### Problem
From the records below, please repeat exactly the line that has "Job Postings (1255, 1274)", the line that has "K [button] (1173, 353)", and every line between them, and nothing else.

▽

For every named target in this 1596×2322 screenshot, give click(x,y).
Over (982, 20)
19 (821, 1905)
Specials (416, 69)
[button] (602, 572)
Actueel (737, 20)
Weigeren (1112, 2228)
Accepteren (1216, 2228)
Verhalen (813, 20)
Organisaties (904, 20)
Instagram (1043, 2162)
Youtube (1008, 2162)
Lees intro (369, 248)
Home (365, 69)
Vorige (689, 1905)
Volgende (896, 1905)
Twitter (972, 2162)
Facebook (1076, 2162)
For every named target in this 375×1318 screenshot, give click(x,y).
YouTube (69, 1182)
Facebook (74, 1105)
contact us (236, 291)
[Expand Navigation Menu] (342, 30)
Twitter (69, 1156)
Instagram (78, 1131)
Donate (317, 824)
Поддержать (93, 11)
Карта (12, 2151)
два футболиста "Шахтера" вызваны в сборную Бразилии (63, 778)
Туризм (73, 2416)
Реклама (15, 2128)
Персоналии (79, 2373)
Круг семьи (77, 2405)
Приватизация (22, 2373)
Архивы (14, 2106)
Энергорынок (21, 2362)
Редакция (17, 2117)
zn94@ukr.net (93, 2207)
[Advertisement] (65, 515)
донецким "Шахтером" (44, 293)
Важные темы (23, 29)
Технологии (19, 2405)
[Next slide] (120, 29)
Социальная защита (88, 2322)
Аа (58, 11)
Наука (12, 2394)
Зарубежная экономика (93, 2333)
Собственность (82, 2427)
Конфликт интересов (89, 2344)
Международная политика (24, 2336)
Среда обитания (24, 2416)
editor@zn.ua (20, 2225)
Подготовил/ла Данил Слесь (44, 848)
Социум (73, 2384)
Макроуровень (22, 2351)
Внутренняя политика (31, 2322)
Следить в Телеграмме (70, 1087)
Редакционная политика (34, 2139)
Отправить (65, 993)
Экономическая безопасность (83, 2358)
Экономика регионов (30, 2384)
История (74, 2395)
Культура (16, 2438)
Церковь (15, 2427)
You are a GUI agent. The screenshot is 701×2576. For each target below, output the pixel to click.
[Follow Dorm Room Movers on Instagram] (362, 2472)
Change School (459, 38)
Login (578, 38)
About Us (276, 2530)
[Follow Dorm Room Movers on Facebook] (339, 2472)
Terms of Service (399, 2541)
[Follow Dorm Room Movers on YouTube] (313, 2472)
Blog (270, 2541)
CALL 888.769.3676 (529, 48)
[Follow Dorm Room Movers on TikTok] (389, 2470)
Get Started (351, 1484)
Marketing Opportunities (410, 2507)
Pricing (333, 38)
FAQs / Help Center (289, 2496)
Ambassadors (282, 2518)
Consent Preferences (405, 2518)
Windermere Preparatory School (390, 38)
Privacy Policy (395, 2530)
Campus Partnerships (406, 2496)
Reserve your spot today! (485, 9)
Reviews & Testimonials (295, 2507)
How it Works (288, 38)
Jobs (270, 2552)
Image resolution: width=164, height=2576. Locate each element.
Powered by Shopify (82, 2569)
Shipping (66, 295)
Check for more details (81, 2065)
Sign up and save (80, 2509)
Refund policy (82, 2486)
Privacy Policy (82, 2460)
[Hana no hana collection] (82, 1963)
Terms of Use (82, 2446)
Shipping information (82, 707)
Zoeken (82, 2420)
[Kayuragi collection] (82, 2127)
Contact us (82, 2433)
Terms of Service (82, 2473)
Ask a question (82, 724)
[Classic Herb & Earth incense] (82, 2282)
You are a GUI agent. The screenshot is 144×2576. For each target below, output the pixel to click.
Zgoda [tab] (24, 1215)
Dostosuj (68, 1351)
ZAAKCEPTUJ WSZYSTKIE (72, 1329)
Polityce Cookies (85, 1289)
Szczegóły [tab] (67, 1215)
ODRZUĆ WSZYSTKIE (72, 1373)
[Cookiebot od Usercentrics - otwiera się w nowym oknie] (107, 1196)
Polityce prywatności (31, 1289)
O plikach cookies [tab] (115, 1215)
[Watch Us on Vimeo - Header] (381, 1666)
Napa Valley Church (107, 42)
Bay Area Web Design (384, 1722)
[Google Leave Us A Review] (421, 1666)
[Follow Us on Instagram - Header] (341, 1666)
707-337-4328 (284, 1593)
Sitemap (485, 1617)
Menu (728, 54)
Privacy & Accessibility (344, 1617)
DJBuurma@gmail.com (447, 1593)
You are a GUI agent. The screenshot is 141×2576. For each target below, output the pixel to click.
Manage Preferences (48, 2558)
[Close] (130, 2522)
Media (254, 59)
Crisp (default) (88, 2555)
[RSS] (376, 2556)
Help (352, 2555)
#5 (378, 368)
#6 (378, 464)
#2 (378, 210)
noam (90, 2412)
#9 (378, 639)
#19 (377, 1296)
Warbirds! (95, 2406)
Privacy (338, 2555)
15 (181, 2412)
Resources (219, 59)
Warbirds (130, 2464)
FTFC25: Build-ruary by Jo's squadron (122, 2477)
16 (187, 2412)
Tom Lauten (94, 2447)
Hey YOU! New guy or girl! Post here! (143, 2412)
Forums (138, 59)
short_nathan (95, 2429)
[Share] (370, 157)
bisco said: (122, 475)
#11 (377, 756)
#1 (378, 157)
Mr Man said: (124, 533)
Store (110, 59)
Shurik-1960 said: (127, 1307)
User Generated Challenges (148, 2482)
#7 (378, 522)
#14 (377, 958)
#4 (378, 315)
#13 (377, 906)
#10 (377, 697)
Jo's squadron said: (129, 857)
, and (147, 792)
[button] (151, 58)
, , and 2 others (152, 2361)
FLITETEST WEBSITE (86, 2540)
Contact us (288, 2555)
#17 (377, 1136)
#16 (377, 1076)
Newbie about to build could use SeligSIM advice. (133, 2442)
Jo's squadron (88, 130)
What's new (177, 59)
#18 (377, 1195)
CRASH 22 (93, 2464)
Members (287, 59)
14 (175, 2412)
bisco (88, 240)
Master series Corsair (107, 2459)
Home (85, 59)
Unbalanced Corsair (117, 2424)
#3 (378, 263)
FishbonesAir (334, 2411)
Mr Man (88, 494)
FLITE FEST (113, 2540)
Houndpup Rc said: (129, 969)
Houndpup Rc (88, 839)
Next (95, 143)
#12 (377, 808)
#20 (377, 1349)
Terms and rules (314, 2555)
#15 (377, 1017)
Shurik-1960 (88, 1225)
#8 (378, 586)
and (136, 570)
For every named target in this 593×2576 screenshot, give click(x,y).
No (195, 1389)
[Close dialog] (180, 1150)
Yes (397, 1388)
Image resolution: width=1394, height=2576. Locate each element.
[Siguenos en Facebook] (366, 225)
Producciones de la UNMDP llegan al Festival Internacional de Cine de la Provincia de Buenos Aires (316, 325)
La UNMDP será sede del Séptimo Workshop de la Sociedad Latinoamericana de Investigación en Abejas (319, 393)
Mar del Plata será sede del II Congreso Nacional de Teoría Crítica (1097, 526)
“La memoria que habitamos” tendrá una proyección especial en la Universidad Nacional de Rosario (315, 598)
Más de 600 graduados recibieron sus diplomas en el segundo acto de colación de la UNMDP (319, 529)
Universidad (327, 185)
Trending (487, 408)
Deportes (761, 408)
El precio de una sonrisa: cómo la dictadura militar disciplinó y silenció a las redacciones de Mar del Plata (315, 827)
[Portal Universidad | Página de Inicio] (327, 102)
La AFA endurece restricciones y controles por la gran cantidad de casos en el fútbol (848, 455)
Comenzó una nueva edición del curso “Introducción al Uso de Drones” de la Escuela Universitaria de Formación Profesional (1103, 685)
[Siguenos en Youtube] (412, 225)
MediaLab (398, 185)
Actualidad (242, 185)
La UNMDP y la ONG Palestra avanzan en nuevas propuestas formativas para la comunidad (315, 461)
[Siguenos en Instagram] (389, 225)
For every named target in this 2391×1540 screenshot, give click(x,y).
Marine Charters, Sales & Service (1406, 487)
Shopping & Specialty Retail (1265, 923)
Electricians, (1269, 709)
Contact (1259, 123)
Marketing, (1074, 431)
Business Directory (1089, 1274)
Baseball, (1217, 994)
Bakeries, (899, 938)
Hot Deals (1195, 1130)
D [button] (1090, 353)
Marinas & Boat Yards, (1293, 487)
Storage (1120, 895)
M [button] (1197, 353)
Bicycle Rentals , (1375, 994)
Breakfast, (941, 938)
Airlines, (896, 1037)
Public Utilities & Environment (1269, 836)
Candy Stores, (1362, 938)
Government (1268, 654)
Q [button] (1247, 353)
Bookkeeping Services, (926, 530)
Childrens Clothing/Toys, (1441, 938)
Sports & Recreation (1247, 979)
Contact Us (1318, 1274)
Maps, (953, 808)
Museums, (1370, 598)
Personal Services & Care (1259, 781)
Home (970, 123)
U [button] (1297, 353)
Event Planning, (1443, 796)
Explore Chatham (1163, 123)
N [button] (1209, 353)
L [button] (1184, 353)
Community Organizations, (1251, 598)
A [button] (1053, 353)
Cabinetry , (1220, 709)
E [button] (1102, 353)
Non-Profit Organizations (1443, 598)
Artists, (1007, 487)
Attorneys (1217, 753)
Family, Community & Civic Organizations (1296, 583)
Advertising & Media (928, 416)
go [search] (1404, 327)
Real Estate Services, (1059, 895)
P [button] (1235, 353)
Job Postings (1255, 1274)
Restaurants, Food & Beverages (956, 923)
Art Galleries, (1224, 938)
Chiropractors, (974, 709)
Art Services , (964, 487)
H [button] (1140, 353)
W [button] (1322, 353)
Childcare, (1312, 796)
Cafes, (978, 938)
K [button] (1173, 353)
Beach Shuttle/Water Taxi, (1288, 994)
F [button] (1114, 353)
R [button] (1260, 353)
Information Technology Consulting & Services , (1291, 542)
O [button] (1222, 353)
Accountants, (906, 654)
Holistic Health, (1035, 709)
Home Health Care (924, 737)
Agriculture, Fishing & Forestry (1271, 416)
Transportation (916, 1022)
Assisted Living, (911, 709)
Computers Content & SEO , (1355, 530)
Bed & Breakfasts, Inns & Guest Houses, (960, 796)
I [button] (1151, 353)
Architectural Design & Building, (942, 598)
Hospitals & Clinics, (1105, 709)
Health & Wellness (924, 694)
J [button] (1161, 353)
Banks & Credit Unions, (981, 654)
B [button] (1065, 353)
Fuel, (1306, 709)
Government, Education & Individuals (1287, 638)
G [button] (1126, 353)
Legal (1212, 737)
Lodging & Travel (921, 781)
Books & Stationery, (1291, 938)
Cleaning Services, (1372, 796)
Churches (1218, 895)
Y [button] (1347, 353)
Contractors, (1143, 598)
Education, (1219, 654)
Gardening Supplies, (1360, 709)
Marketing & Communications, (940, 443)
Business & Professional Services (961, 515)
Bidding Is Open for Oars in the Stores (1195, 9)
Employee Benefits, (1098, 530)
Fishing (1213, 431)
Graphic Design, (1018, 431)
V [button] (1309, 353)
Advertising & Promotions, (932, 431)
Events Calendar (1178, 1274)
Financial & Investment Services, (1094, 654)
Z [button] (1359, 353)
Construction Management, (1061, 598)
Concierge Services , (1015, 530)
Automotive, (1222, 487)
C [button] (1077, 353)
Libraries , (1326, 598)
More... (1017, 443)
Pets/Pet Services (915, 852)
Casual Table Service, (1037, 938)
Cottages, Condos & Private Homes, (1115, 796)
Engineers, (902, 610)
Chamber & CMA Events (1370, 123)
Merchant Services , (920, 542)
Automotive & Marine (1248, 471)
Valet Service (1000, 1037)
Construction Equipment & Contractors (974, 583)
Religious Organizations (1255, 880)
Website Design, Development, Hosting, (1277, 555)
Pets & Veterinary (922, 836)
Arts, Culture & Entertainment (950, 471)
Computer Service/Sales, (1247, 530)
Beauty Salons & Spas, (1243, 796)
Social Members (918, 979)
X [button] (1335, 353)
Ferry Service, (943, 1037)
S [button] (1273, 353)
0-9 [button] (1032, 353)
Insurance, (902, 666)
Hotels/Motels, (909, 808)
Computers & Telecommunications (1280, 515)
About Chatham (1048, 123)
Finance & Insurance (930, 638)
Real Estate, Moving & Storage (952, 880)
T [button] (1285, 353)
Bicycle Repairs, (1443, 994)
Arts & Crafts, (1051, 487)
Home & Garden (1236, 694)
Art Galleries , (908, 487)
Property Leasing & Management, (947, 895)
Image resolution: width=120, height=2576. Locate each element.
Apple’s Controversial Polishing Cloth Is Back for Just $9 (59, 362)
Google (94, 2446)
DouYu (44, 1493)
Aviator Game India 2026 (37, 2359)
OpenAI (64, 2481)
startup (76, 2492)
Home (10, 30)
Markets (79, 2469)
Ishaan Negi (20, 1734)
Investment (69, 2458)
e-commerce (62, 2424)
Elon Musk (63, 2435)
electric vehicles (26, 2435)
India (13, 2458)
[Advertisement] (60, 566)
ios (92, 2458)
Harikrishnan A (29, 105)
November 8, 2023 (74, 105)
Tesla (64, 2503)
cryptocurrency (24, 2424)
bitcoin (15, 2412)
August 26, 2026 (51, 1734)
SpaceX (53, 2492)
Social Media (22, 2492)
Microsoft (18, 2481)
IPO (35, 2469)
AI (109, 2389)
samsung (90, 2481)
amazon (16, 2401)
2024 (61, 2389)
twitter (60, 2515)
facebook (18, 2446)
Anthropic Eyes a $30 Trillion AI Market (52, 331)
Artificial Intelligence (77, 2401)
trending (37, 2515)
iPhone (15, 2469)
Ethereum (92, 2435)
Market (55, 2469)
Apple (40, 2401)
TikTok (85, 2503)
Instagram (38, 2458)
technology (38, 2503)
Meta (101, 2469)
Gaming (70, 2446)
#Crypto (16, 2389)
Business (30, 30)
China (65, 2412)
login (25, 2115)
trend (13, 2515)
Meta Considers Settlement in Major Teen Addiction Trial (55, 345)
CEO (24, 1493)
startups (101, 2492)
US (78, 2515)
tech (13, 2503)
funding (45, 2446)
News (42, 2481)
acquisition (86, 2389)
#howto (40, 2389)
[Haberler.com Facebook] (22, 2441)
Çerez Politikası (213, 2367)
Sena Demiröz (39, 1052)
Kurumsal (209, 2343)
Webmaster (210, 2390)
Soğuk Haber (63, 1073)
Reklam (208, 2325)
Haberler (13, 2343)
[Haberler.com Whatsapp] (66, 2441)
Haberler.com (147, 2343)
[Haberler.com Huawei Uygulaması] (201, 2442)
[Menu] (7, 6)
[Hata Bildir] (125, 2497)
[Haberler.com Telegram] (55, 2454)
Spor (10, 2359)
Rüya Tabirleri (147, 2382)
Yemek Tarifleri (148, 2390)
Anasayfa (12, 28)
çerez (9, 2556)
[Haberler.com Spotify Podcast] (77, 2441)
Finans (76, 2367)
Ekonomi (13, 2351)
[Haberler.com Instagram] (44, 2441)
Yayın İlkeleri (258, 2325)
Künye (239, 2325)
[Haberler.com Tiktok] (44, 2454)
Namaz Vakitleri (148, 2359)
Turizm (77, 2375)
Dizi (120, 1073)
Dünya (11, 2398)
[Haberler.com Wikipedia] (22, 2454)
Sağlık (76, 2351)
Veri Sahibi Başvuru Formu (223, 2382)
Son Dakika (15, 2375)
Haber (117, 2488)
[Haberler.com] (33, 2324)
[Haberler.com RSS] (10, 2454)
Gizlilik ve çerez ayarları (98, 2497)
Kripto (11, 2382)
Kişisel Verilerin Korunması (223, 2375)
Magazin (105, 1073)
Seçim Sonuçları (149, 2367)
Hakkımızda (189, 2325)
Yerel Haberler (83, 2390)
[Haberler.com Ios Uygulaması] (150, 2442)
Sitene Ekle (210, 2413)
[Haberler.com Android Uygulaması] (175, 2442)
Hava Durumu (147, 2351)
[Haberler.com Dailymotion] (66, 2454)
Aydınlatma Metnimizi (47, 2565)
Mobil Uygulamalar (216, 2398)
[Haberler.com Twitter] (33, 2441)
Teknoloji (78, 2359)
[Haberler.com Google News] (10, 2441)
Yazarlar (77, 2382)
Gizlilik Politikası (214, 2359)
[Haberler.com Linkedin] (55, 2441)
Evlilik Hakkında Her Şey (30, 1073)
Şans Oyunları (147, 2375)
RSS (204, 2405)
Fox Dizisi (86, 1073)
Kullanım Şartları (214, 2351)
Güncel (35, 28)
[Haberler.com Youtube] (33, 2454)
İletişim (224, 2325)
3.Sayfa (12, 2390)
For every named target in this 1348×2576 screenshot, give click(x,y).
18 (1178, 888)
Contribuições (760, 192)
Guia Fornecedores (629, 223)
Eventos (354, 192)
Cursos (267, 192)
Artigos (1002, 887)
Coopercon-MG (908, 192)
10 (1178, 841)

△

### Task result
Job Postings (1255, 1274)
Restaurants, Food & Beverages (956, 923)
Art Galleries, (1224, 938)
Chiropractors, (974, 709)
Art Services , (964, 487)
H [button] (1140, 353)
W [button] (1322, 353)
Childcare, (1312, 796)
Cafes, (978, 938)
K [button] (1173, 353)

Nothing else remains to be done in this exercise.